The middle child is Lachlan. Again, he used to work for News Corp, but resigned to return to Australia. He, too, works in TV.
And then there's the youngest, James Murdoch, the one who was sitting next to his father at Tuesday's hearing.
"At various times, any one of the three has been deemed Rupert's heir apparent," said media reporter Johnnie Roberts, formerly of Newsweek. "All three have worked in the company. All three are on the board now, but James is the only one with an operating role now."
James is the head of News International, the News Corp division which held responsibility for the News of the World, the tabloid at the center of the phone hacking scandal.
Given Elisabeth and Lachlan's decisions to strike out on their own, James was seen as the 'heir apparent'. But the scandal is changing things.
"No other Murdoch offspring has confronted that kind of challenge in crisis before," said Roberts.
And few long-time Murdoch watchers expect James Murdoch to survive in his current role.
Now would that be good news for Lachlan, who could return from Australia unblemished by the scandal? Or for Elisabeth? A couple months back, her TV company was bought by News Corp for almost $650 million.

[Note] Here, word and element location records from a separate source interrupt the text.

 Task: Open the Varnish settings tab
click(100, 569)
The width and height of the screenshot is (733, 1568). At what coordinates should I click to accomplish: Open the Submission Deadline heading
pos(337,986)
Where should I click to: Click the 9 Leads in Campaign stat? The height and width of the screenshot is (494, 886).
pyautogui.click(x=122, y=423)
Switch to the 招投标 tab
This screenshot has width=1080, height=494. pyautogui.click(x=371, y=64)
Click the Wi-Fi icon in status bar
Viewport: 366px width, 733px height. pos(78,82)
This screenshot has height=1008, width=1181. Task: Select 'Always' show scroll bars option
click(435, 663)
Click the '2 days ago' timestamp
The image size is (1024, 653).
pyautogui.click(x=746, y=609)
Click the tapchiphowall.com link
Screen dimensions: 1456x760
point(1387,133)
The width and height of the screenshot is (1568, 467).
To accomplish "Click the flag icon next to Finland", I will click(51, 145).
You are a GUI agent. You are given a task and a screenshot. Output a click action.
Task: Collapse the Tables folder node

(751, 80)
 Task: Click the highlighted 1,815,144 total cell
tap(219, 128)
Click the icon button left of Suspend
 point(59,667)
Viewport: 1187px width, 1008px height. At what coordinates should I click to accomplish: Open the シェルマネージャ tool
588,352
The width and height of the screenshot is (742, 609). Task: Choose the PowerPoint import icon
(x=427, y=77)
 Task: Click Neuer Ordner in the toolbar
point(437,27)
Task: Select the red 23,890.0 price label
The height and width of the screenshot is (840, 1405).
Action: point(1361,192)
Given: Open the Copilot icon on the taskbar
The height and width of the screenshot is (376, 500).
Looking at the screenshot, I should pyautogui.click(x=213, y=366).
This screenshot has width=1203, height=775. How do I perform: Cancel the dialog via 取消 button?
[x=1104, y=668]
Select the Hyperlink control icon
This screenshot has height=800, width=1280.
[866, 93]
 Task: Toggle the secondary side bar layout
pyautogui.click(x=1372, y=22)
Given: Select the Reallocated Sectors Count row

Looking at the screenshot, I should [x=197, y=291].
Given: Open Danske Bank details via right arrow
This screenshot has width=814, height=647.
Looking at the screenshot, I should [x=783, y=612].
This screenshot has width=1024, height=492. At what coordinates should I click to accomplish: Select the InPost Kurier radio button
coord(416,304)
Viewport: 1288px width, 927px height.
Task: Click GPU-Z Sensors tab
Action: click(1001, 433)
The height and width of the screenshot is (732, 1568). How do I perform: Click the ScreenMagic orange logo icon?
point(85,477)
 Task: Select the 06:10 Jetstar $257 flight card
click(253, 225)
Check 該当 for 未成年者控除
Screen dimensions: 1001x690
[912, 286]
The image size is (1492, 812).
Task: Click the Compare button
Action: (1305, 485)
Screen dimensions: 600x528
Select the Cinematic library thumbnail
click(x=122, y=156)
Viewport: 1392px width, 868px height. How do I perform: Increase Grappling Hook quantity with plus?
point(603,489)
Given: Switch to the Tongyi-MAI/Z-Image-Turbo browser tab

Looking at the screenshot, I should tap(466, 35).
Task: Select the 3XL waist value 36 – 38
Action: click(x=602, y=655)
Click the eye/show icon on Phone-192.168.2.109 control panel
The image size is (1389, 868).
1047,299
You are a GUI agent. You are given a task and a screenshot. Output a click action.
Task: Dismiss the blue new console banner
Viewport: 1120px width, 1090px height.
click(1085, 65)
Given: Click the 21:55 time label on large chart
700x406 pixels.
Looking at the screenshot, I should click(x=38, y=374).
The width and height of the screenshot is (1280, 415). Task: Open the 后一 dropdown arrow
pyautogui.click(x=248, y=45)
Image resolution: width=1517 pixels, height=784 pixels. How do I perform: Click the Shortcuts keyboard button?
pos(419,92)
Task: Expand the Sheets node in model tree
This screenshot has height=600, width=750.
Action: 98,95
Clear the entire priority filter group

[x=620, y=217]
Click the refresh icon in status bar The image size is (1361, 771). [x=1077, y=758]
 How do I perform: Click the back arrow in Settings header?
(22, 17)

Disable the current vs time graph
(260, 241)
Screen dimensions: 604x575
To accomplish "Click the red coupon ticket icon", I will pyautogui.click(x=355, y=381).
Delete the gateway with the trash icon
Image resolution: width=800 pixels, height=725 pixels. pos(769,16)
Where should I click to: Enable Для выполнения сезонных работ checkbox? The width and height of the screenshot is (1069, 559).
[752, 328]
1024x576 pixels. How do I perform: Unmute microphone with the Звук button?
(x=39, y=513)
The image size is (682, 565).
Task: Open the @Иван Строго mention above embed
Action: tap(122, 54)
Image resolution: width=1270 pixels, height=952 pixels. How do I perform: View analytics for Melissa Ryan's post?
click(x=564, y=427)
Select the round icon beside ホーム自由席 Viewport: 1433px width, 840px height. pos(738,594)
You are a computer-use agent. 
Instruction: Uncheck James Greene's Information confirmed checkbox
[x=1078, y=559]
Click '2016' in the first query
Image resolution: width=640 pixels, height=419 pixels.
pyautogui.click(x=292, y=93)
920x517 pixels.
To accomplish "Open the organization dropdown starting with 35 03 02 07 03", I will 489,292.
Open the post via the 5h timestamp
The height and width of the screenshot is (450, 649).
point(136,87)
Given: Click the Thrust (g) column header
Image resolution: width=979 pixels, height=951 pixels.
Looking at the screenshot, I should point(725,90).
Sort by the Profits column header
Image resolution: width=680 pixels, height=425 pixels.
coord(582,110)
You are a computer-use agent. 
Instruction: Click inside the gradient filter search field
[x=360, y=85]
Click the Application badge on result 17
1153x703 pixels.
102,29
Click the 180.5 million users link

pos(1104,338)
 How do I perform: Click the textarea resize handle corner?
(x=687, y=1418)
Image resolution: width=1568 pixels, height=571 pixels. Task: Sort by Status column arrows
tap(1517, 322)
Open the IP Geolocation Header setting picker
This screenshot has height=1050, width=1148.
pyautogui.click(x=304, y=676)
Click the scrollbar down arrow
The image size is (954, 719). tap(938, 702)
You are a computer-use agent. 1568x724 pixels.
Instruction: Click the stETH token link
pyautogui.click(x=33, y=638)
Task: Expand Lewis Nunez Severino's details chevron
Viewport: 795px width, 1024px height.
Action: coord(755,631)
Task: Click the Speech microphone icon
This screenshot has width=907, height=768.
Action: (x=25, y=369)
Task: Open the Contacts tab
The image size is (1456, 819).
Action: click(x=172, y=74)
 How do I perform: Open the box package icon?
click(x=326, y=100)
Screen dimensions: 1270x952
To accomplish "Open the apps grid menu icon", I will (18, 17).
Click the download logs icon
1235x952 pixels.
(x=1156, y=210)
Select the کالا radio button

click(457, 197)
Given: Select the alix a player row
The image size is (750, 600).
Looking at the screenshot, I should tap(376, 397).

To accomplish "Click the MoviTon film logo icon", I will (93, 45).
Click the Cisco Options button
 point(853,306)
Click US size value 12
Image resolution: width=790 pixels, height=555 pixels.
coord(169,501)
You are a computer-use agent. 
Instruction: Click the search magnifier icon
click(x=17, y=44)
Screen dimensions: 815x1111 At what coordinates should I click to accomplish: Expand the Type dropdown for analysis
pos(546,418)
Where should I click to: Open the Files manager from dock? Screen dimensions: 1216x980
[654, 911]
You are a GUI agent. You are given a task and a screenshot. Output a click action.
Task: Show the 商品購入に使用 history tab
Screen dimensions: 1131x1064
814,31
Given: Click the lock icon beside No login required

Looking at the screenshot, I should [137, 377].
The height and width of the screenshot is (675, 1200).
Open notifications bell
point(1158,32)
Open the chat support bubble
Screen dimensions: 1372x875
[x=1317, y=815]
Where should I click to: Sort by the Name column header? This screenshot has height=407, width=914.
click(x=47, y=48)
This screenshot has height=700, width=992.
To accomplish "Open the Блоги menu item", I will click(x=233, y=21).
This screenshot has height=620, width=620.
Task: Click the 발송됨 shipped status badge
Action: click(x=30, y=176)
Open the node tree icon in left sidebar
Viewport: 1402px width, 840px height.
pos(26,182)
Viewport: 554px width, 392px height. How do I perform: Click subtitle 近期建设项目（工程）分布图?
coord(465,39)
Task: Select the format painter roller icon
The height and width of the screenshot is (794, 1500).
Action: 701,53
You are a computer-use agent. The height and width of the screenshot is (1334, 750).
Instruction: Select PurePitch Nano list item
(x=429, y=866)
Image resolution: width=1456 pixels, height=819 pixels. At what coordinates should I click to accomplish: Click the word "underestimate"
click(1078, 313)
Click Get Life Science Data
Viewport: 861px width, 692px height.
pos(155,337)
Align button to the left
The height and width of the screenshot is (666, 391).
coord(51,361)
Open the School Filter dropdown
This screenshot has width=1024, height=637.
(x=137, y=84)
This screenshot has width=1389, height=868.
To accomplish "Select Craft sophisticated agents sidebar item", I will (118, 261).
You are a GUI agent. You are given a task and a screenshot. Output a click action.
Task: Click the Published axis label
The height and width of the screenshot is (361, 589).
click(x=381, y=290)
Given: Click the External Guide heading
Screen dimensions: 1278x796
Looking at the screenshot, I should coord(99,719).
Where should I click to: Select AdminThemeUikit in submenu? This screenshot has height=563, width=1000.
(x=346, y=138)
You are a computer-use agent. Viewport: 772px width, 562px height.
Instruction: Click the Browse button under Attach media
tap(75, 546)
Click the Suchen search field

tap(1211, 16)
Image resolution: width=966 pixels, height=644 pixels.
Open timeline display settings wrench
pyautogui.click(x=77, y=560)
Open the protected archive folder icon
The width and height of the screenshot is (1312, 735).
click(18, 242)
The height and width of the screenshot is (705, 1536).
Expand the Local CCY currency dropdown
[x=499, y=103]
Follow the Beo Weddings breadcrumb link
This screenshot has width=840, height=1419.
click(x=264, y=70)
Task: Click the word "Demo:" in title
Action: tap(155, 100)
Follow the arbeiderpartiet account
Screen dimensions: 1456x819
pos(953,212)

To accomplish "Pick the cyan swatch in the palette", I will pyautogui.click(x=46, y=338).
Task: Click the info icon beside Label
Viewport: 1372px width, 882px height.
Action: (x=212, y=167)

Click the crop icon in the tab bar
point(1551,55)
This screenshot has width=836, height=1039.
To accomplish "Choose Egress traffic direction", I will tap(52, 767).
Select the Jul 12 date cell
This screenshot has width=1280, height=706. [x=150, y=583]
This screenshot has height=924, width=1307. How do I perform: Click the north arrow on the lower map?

Back in fold, some are again calling her the heir apparent, and an heir apparent who would strike a different tone to her brother James.
James is considered more hard-edged, Elisabeth more pragmatic.
Indeed reports from the last few weeks suggest that it was Elisabeth's voice that proved most influential in the eventual resignations of senior News Corp officials.
In any case the children aren't running the show yet.
Tuesday, James Murdoch seemed at times to be protecting his father from the questions coming at him. But it's still Rupert Murdoch's company.
"There is Murdoch and all others," said Jack Shafer, who writes about media for Slate.
And, he said, maybe Rupert Murdoch simply hasn't made up his mind yet about the line of succession.
"He is fickle, he changes his mind. If you go back 10, 15 years ago Elisabeth was thought to be the heir apparent. For a while it was Lachlan and he didn't get along with the rest of the company and Dad didn't support him. This, you know, heir apparent business has been very fluid for a long time," he said.
Observers agree that what you won't see is Rupert Murdoch's children going against their father. But it might be a different matter when it comes to News Corp's shareholders and its board of directors.
For now, support for the Murdochs is still there. That could change if Rupert and James's performance in London Tuesday is deemed unsatisfactory.
Or if more damaging revelations about News Corp emerge.